We have 3 HDX Units in our company all which sit inside our LAN and talk to one another across our private MPLS network. they work perfectly and we have zero problems. Our company is interested in using the iPad Polycom software so our users can connect to the polycom when they are outside the company or to use PVX or HDX units from other companies without having to use a 3rd party codec.
1. Have any of you used these products and what has your experience been?
2. What recommendations do any of you have regarding setup of an HDX unit for general internet access? Do we move it to the DMZ, NAT, proxy?
Some of our chief concerns are related to device security. If we open this device to the internet, what risks does that pose and how to we minimize them.
Any help people can provide would be much appreciated.

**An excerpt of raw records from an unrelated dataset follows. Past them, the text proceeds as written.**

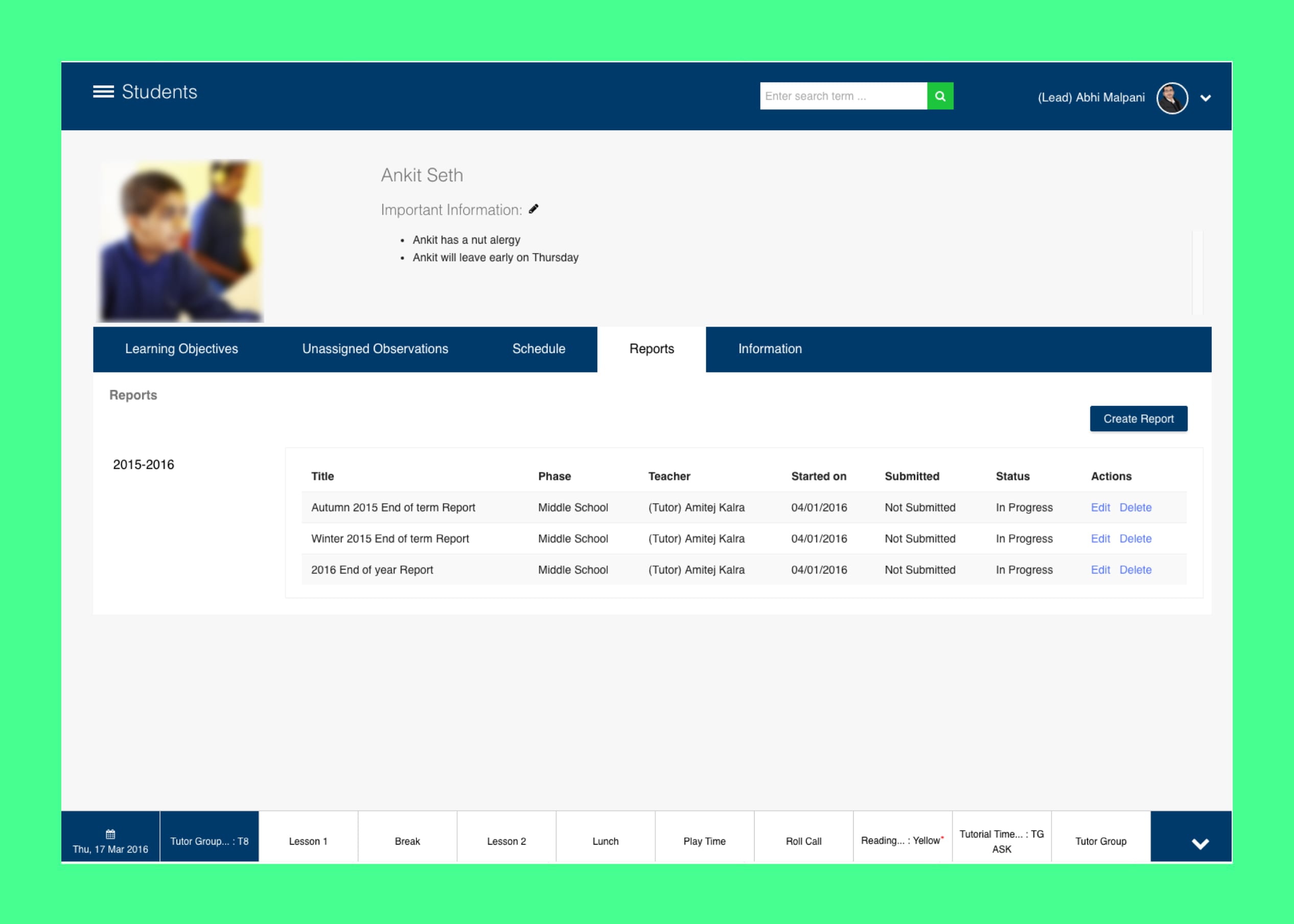
Task: Select the Tutor Group T8 schedule slot
Action: click(210, 841)
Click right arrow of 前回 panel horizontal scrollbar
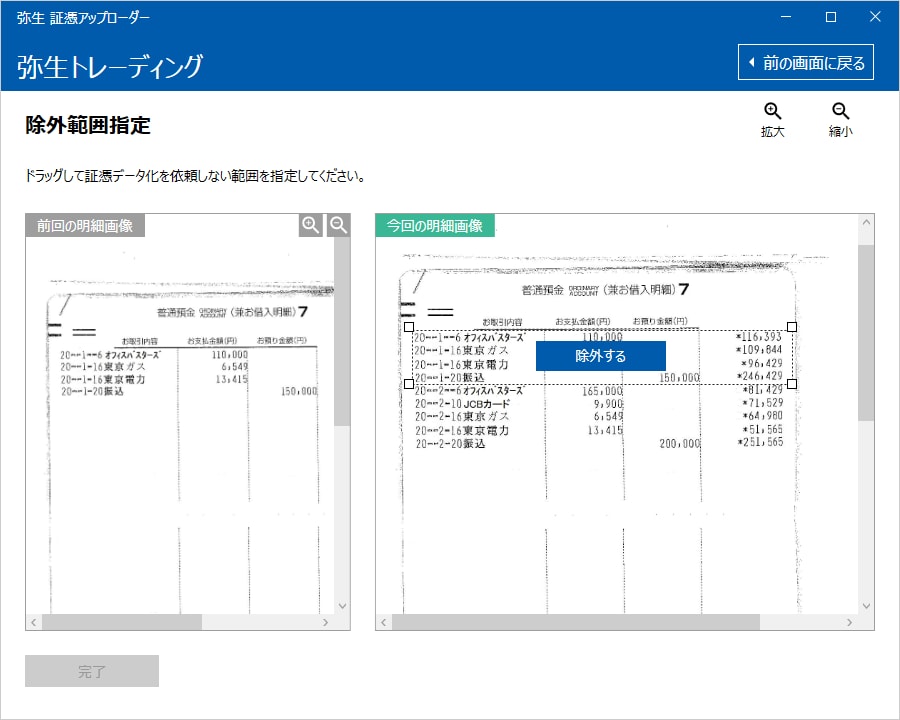Viewport: 900px width, 720px height. coord(325,622)
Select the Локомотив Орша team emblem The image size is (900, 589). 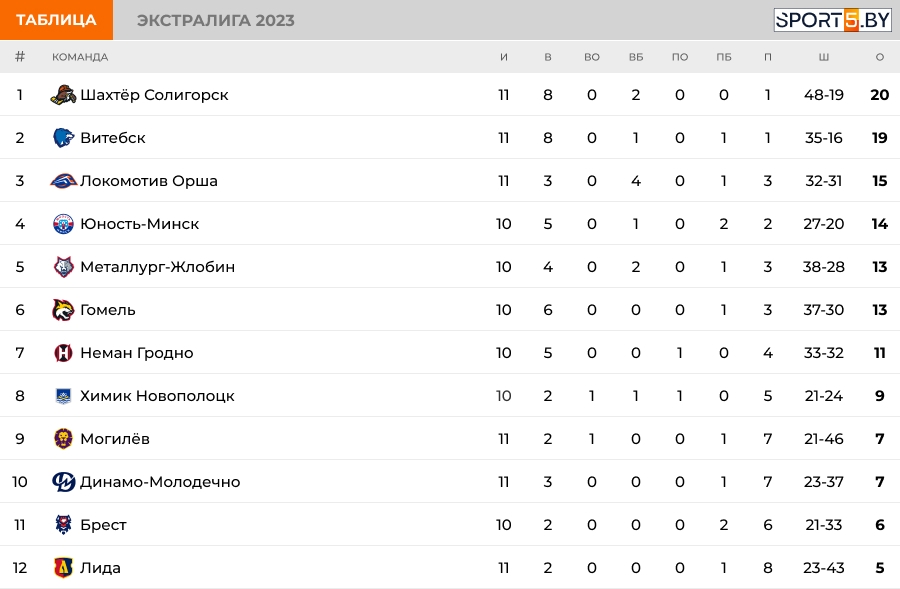coord(63,181)
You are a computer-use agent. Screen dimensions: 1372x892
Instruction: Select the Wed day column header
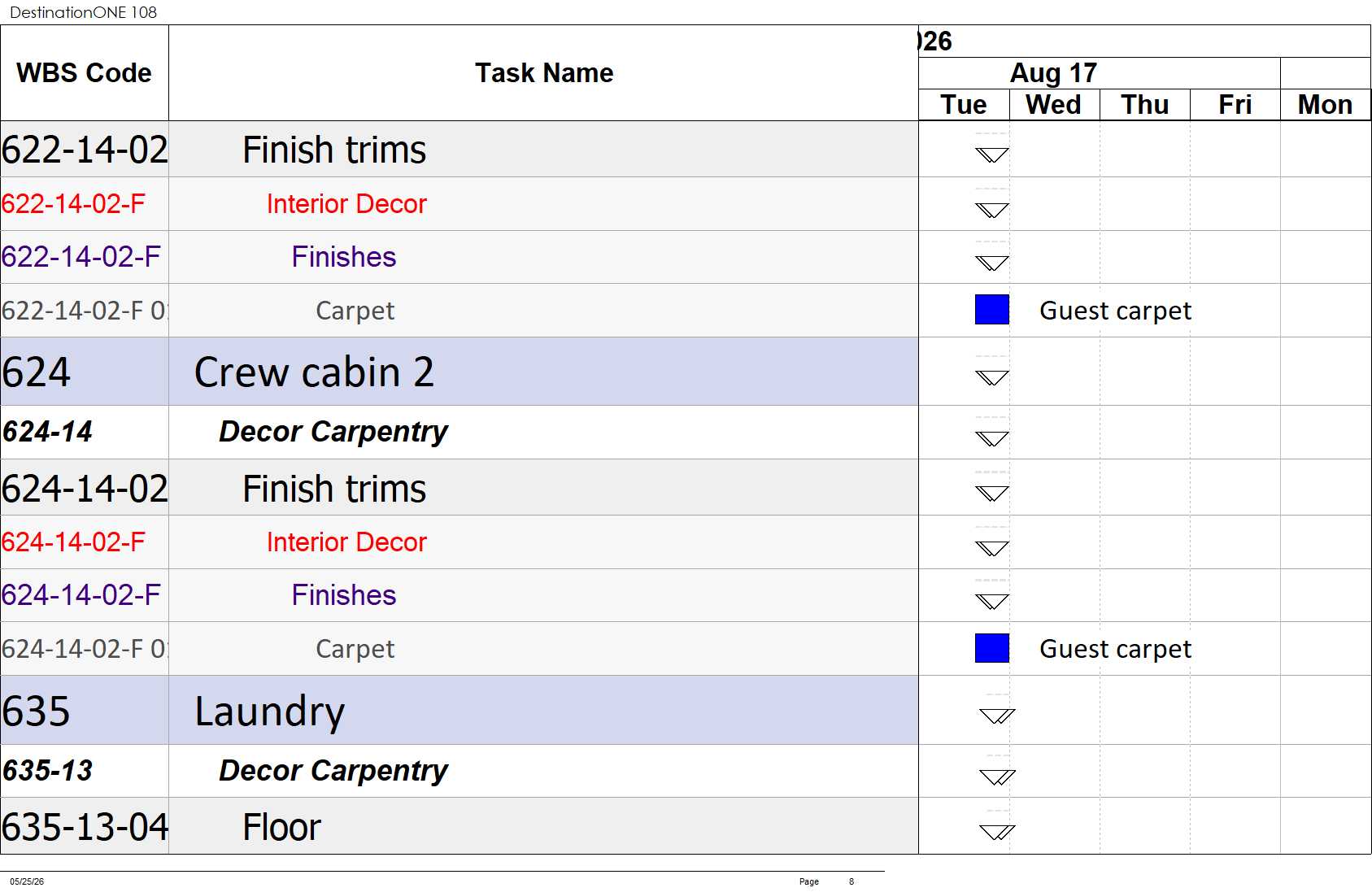(x=1054, y=105)
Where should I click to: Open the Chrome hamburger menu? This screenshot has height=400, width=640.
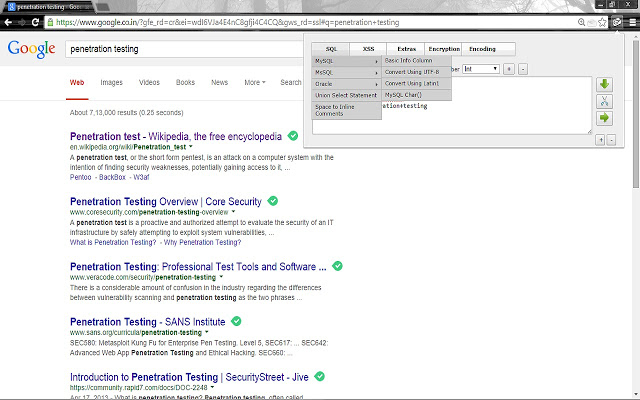[632, 22]
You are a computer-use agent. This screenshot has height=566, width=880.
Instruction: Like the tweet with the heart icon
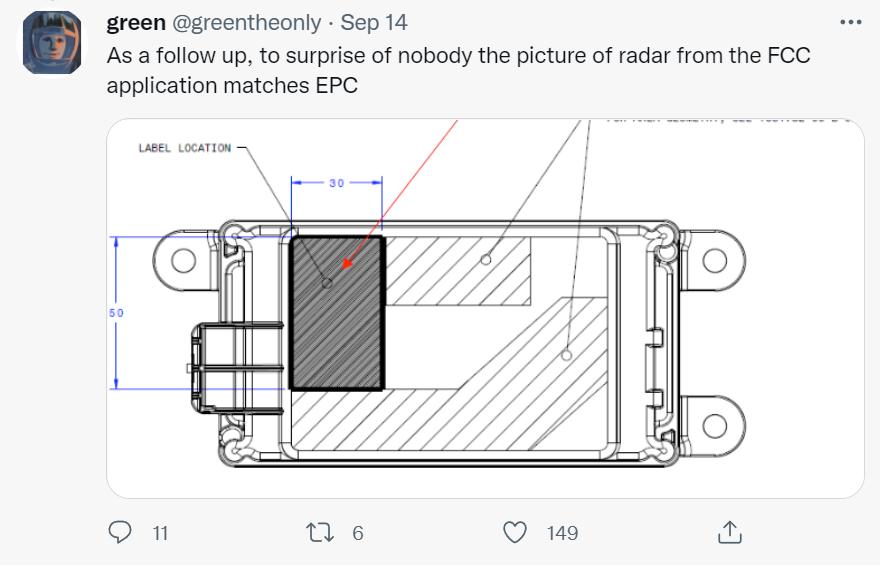pyautogui.click(x=514, y=532)
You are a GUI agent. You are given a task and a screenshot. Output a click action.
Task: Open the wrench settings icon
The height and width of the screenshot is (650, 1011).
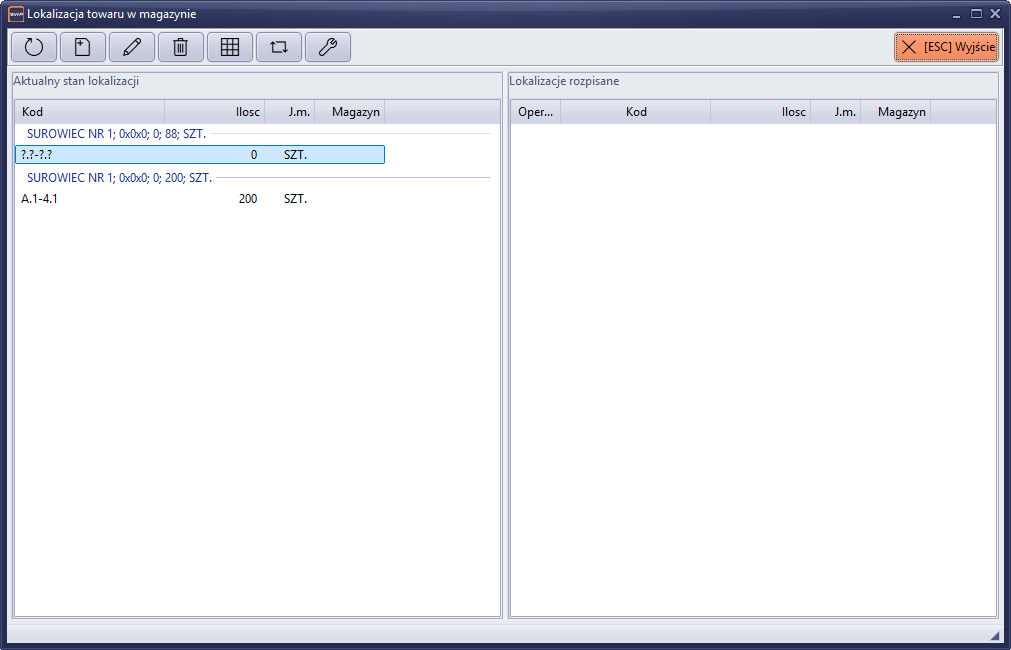[328, 47]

The Polycom endpoints typically work through almost any firewall out there. Generally there are TCP & UDP ports that need to be opened on the FW. Depending on the FW you may need to use the NAT configuration settings of the Polycom endpoint. In a perfect world the FW would handle all of the H.323 traffic, the NAT traversal etc. without having to configure the Polycom. Just as an FYI the M500 application DOES NOT have NAT capabilites but as long as these clients are out on the public internet such as a Wi-Fi hot spot or 3G then it wouldn't matter. One recommendation I would have is to consider using the Polycom VBP 4350 E for example. http://support.polycom.com/PolycomService/support/us/support/network/security_firewall_traversal/vbp...
Here is a brief comparison as I know it:
Polycom VBP Cisco ASA/PIX
You may want to think about adding some infrastructure. The IPAD software is H.460 compliant.
What this means is that you could install a VBP S series ALG at the edge of your network and register your external clients through its built in access proxy. H.460 will handle the FW traversal as it uses server/client pinholing approach to firewall traversal. You wouldnt need to worry which network the IPAD was currently using as long as it had access to the cloud, the NAT would cease to matter. You would need a gatekeeper as well, an E series VBP would fit the bill for this or if you wanted to expand your infrastructure further you can look into the CMA appliance, which would also give you access to CMA desktop clients, which are also H.460 compliant.
you have three codecs, if you NAT them on the codec you'll break the internal calls (return will come from internet)
Get a VBP E series, use it as a gatekeeper internally, job done.
The VBP-E series is the quick & easy way of doing this. Zero cost option would be to NAT your end points to 3 external IP addresses or DMZ them. Point being, we have has VSX/HDX/Sony PCS on public IP addresses for customer testing use for years & I have never seen any of them show any signs of being tampered with. Turn off any protocols you don't need in Admin/General/Security.
Aply a decent Admin password & Bobs your Uncle!